Each line from the one containing "Click the lock" through the last line of the material below is to be transcribed exactly, with nothing else included.

Extracted data:
* * * * * * *

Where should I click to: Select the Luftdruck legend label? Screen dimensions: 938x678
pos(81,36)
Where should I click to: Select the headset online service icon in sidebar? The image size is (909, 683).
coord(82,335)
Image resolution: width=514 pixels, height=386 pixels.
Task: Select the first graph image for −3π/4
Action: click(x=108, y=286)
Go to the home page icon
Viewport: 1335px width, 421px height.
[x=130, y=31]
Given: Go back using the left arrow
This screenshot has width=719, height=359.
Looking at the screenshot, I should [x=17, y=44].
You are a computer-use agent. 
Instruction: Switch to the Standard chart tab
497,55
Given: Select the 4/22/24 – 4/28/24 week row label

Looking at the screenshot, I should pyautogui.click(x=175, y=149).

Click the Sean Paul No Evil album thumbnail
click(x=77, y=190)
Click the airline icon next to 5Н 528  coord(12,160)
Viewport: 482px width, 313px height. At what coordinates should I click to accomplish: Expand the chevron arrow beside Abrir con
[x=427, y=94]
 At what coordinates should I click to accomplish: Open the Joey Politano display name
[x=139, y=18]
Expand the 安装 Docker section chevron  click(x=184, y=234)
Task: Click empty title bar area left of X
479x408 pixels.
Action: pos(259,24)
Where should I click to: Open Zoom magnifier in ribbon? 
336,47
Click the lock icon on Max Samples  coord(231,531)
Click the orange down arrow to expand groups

* * * * * * *

Answer to this exercise:
Click the lock icon on Max Samples  coord(231,531)
Click the orange down arrow to expand groups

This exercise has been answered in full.